Resolution Limit of Mach-Zehnder Two-Wavelength Phase-Shifting Speckle Interferometer

Two-wavelength speckle interferometry (SI) is widely used for shape measurements of rough surfaces. A surface under test arranged in an interferometer is illuminated with laser light having two different wavelengths. In the most simplified case the two interferograms are intensity-subtracted where the fringe distance in the detected pattern provides the information about the difference in height of the corresponding positions of the test surface. The distance between two fringes can be associated with the synthetic wavelength Lambda, equivalent to the envelope of a beat frequency. In interferometry the use of the synthetic wavelength Lambda is valid as long as the wavelengths of the two interfering waves are approximately equal. Since the height resolution is directly linked to the synthetic wavelength, a decrease of Lambda will lead to an increased resolution of height. This statement, however, is only valid if the employed wavelengths are similar.
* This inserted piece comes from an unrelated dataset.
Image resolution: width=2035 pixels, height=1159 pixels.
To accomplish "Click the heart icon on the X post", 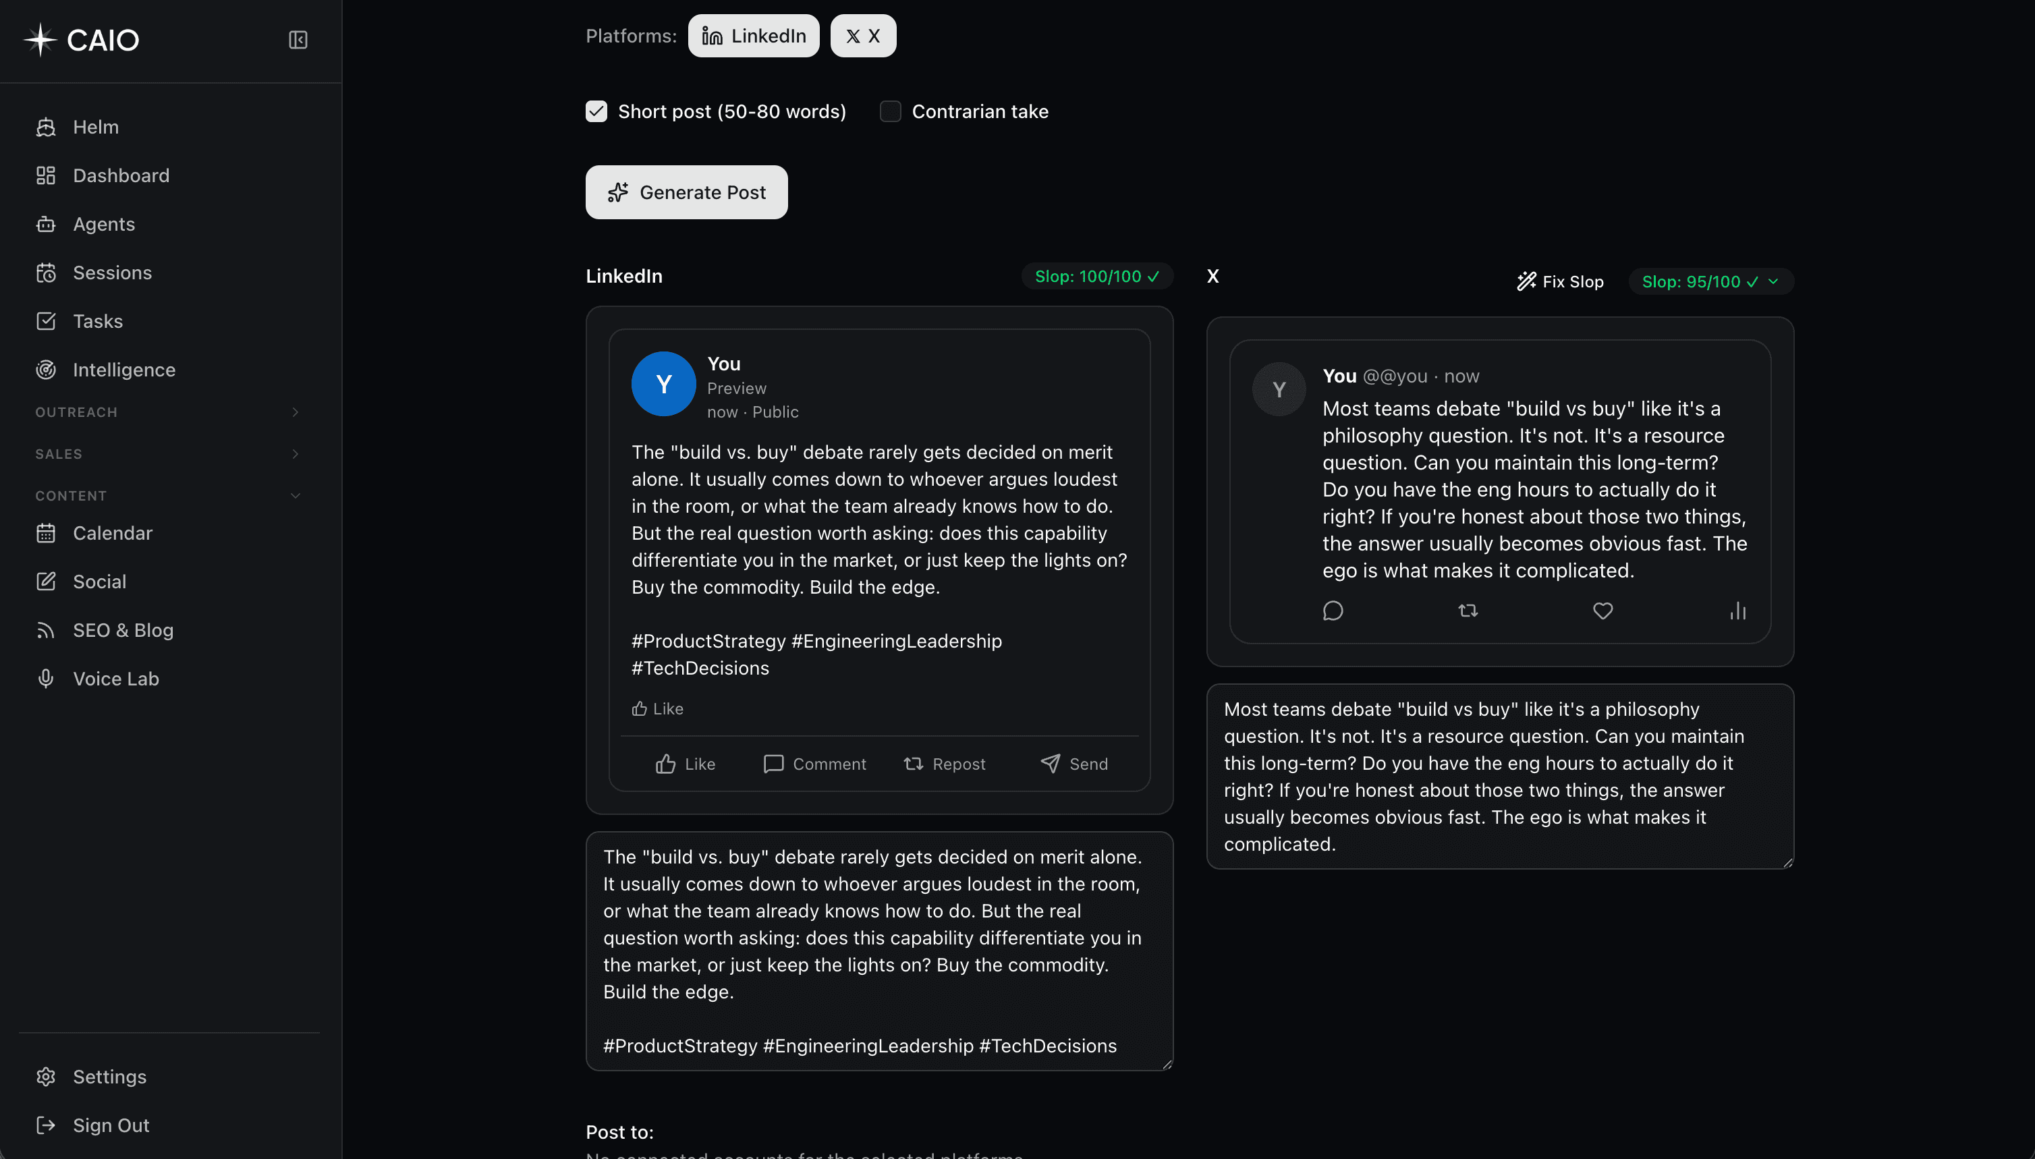I will click(1602, 611).
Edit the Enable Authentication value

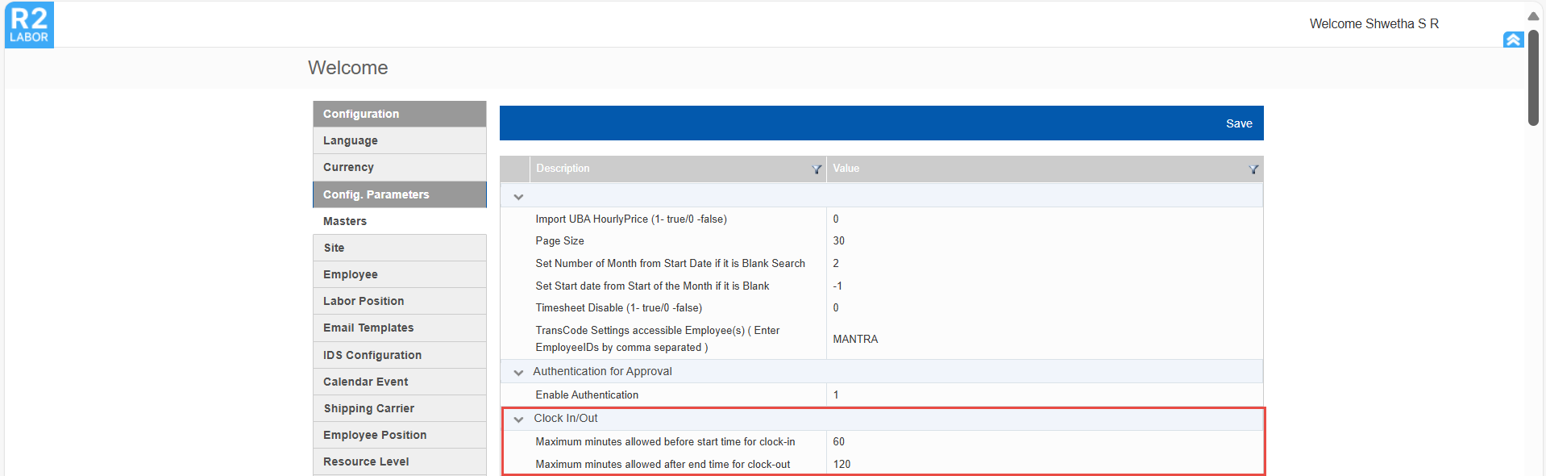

We present how the choice of wavelengths of a Mach-Zehnder setup affects the resolution of the interferometer. On the one hand the term of synthetic wavelength is reviewed analytically concerning wavelengths with increasing Delta lambda. On the other hand we verified these results with a numeric simulation. In addition to the analytic model, the numeric simulation includes a more advanced surface model including roughness. As a result we provide a recommendation under what circumstances the decrease of Lambda leads to an increased height resolution.